Copy the lines from the one with "Viewport: 281px width, 319px height." to the one with "pos(116,15)", and leave out the pictures.

EXTRACTED ENTRIES -

####

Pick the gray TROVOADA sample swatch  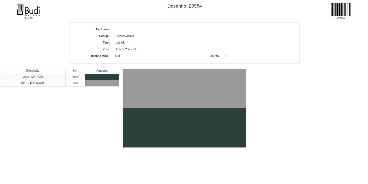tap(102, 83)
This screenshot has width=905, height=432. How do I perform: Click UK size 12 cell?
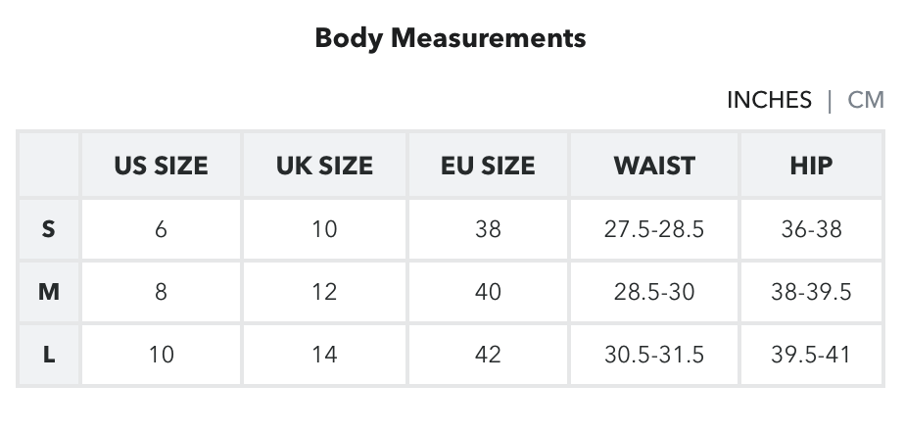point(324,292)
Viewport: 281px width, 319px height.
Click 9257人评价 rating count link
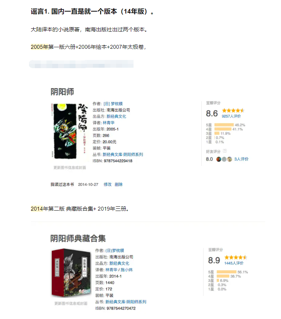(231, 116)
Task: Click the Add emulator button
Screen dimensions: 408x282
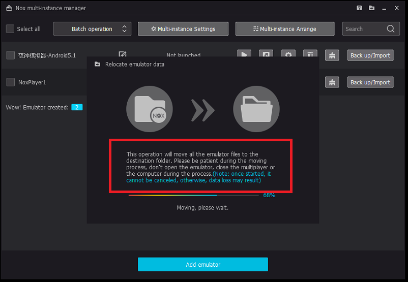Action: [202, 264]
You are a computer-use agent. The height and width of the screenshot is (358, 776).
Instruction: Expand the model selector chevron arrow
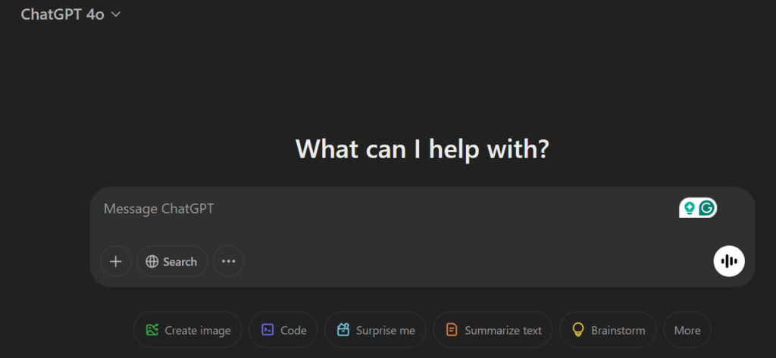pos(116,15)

####

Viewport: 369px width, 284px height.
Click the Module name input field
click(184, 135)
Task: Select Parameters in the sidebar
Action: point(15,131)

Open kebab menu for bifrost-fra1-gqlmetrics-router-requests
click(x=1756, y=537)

####

RESPONSE -
Viewport: 281px width, 319px height.
Click 9257人评价 rating count link
(231, 116)
Task: Click the Add emulator button
Screen dimensions: 408x282
Action: [202, 264]
You are a computer-use agent. The height and width of the screenshot is (358, 776).
Instruction: Expand the model selector chevron arrow
pos(116,15)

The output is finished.